Saved data entries:
──────────

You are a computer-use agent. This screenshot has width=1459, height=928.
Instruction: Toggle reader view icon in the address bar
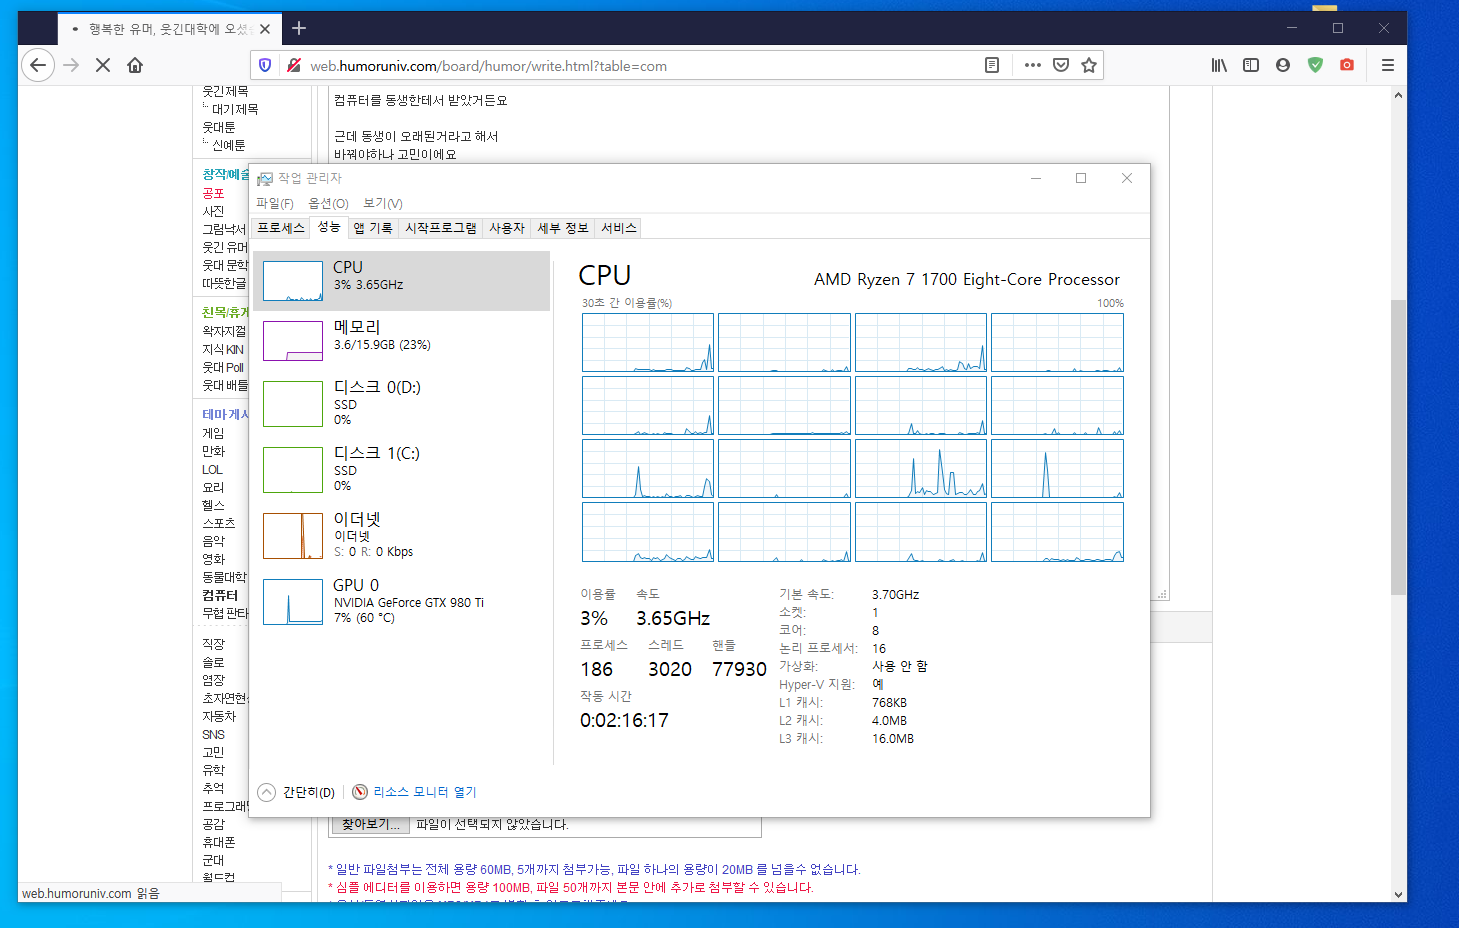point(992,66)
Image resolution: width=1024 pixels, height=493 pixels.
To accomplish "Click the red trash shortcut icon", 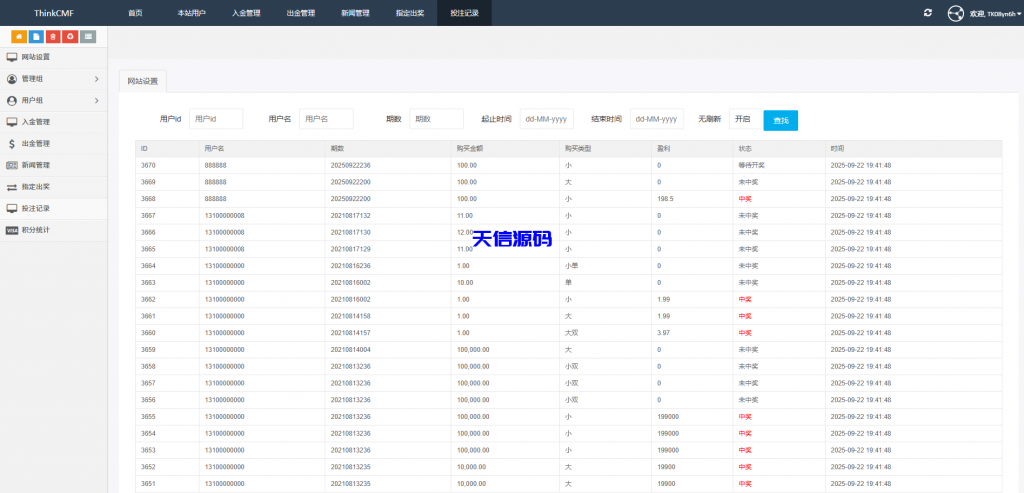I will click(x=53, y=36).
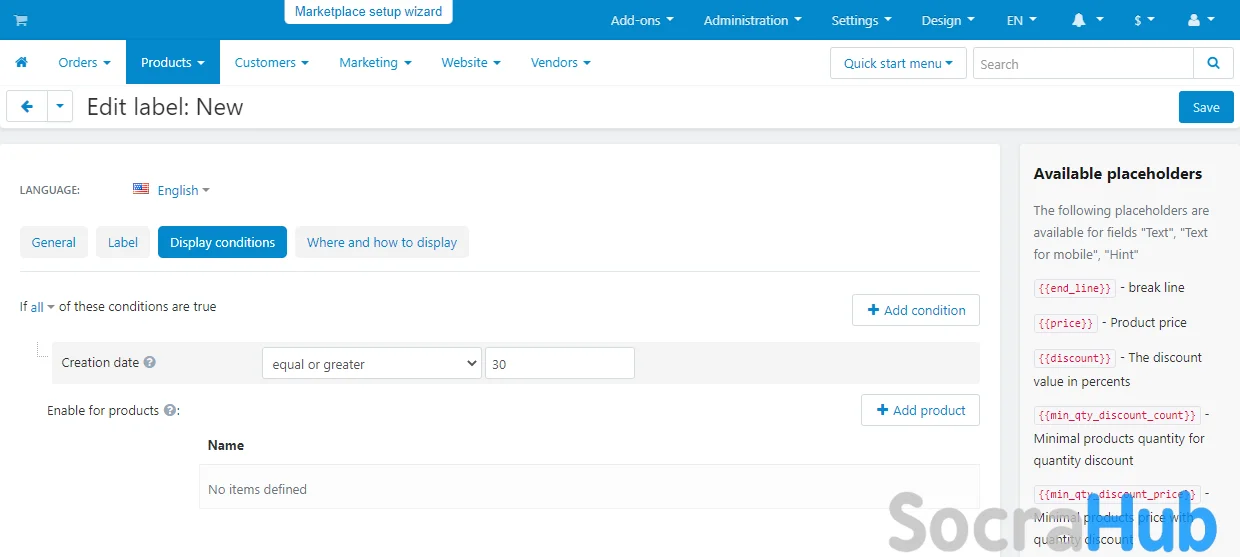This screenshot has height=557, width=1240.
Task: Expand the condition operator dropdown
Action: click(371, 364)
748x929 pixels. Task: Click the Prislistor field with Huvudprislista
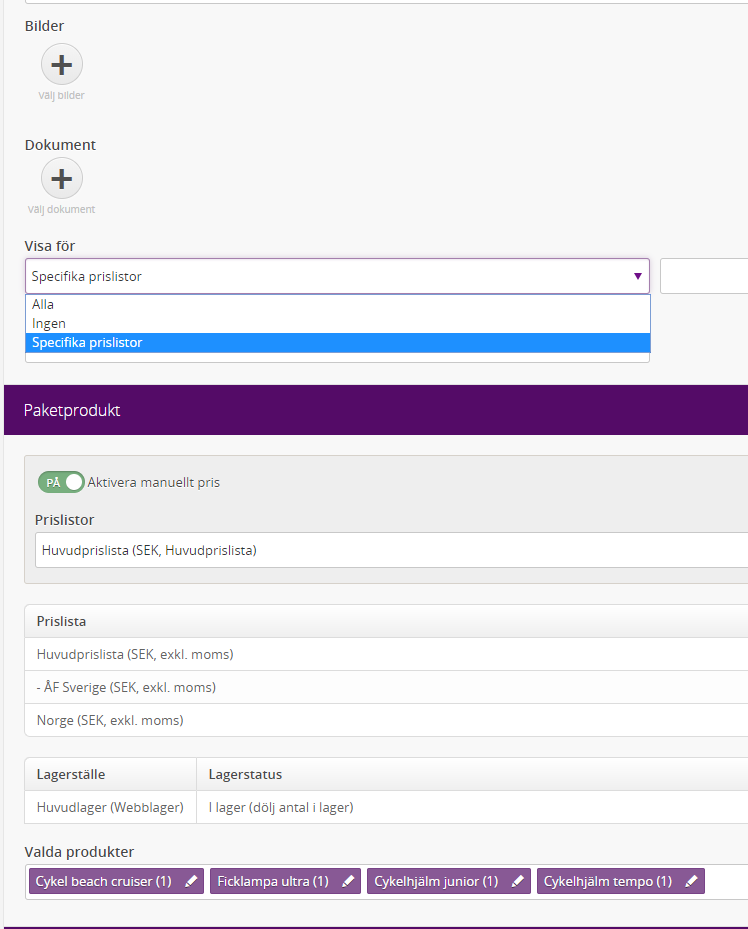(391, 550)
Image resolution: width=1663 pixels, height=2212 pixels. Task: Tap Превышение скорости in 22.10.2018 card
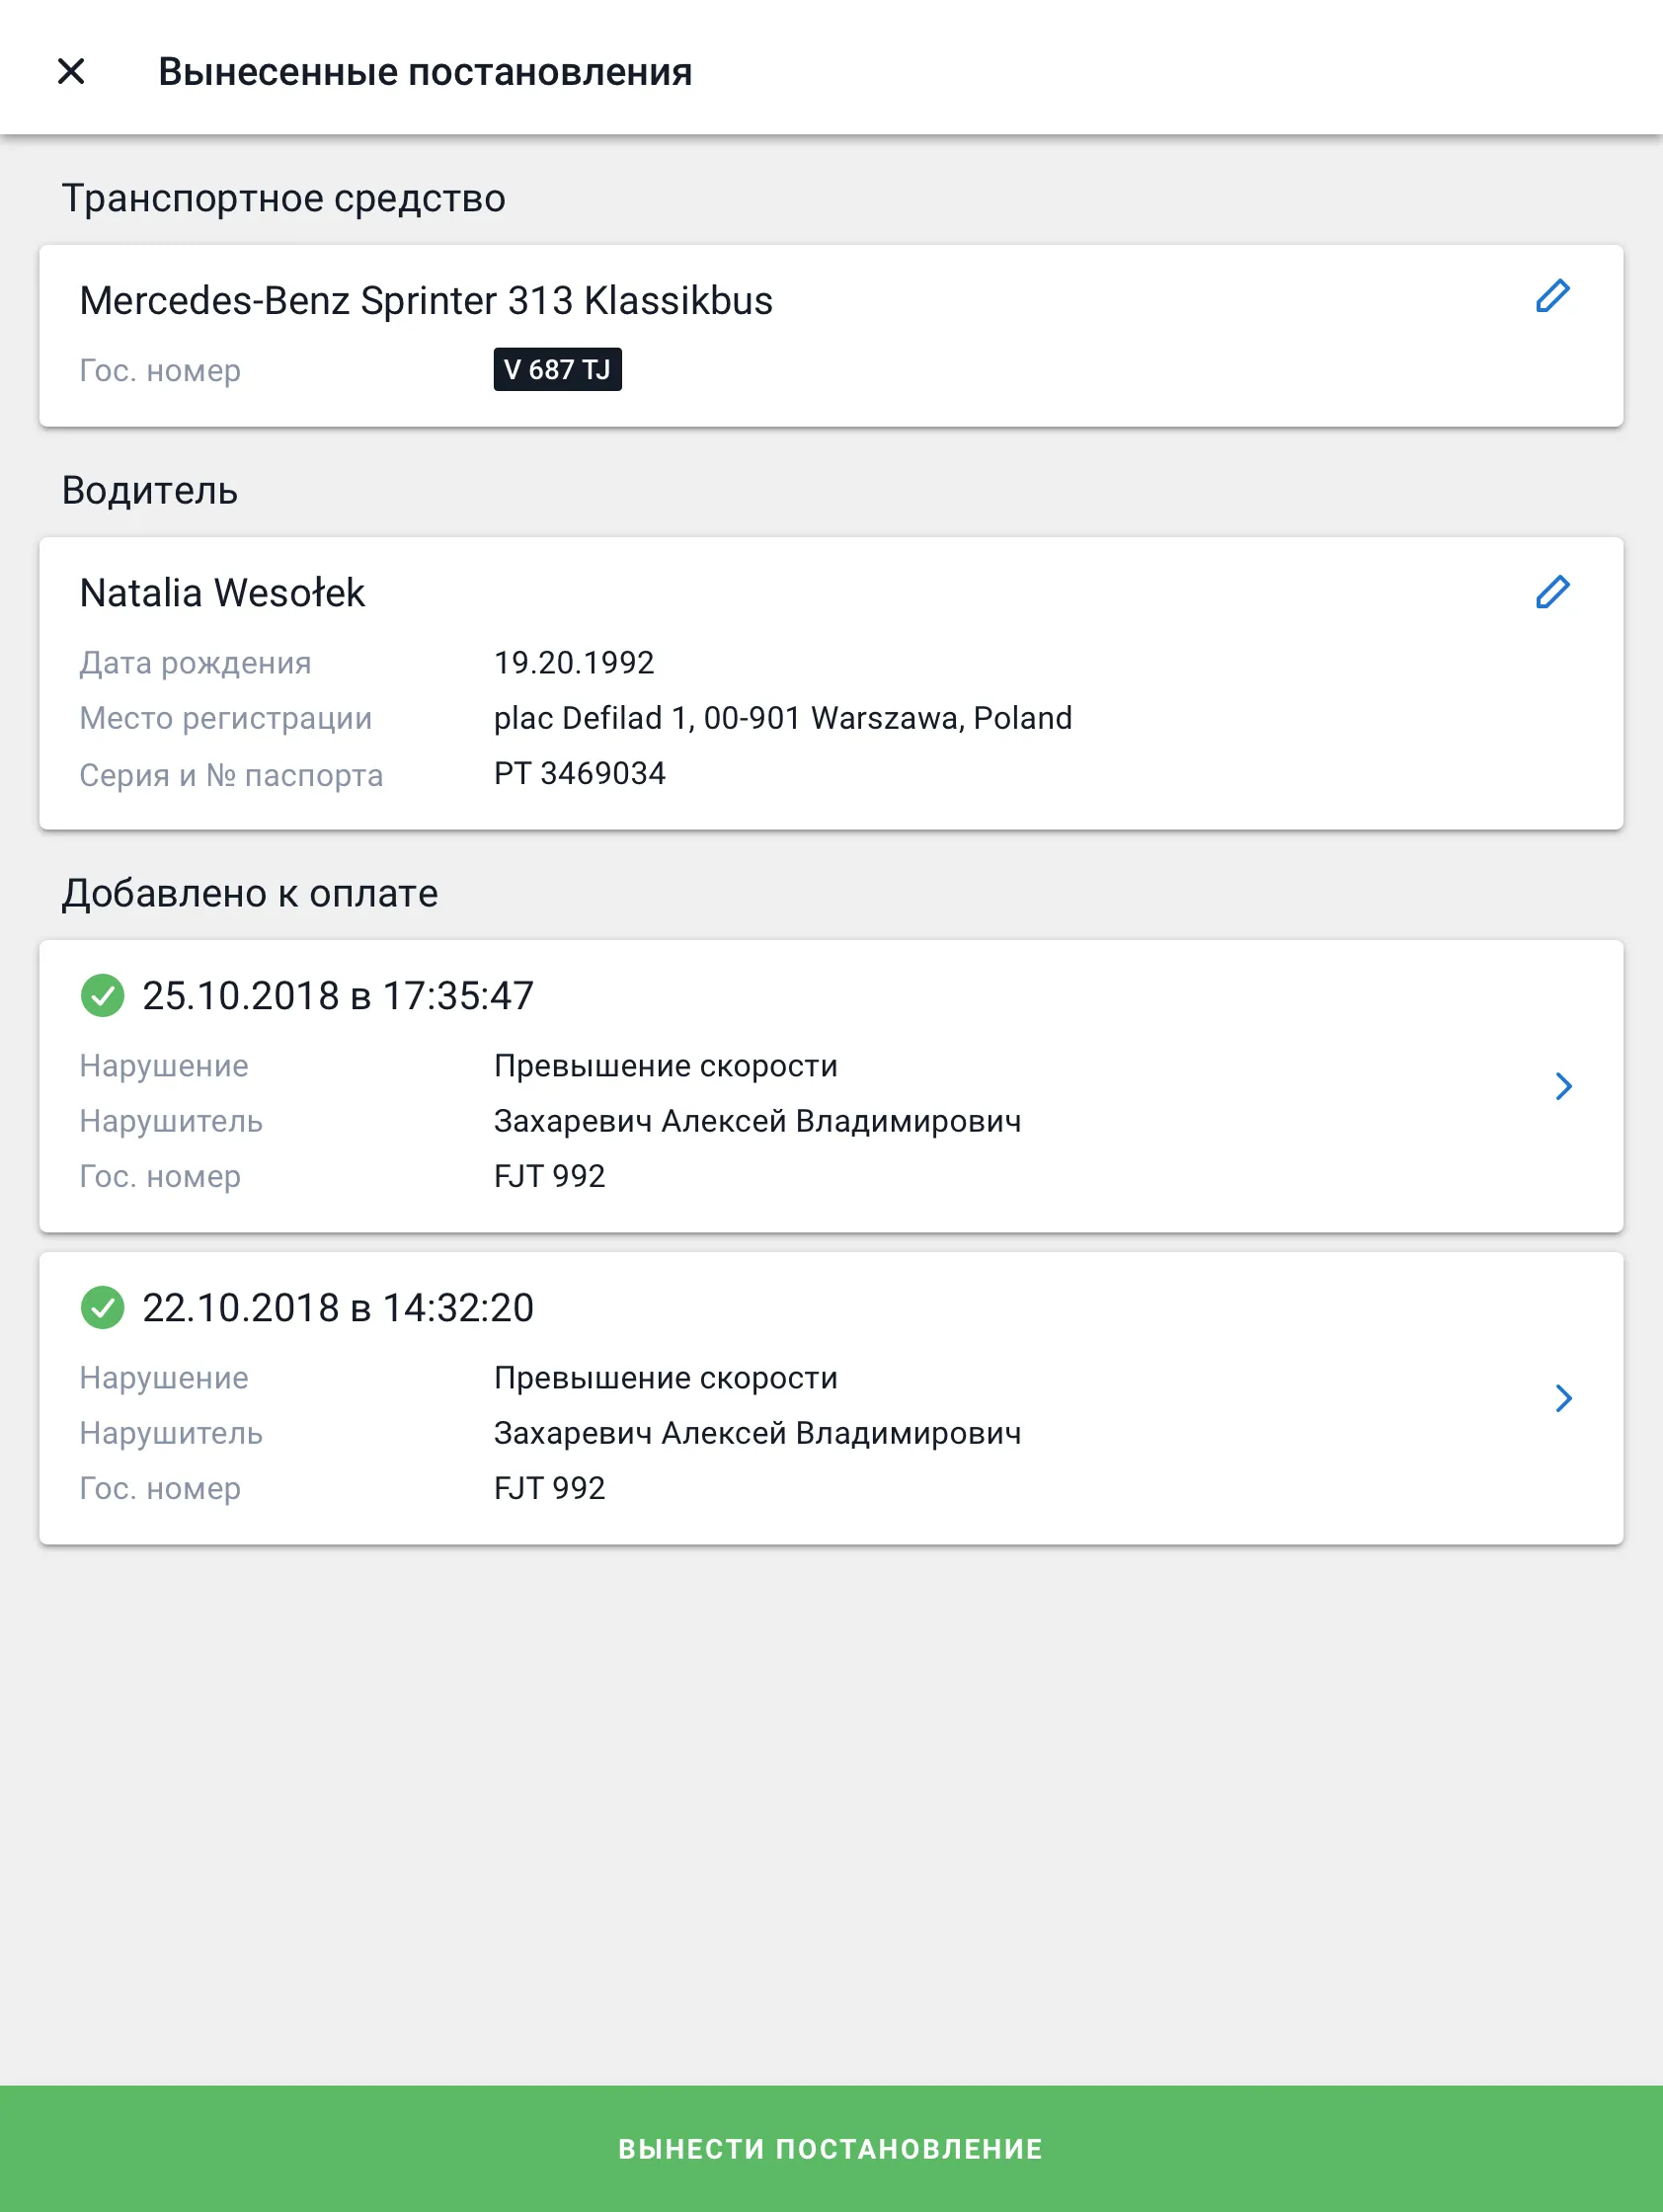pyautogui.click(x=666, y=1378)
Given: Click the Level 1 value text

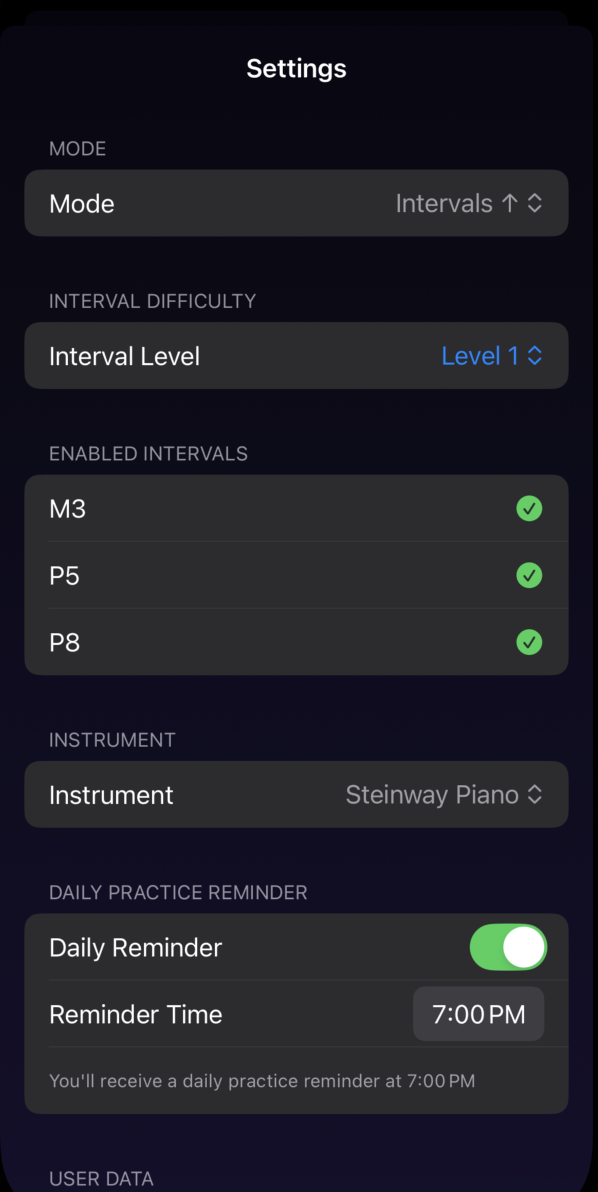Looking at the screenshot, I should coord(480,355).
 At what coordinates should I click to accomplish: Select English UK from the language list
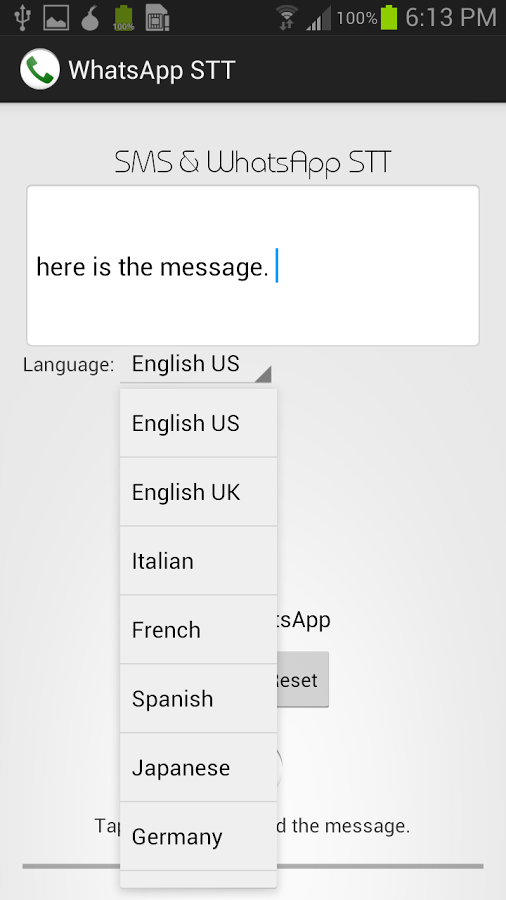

──────────

**Exercise**
No pictures belong in the answer. It must repeat exactly the lines from the line with "Given: Click the Level 1 value text" through the final line of the records.

**Output of the exercise**
Given: Click the Level 1 value text

Looking at the screenshot, I should coord(480,355).
 At what coordinates should I click to accomplish: Select English UK from the language list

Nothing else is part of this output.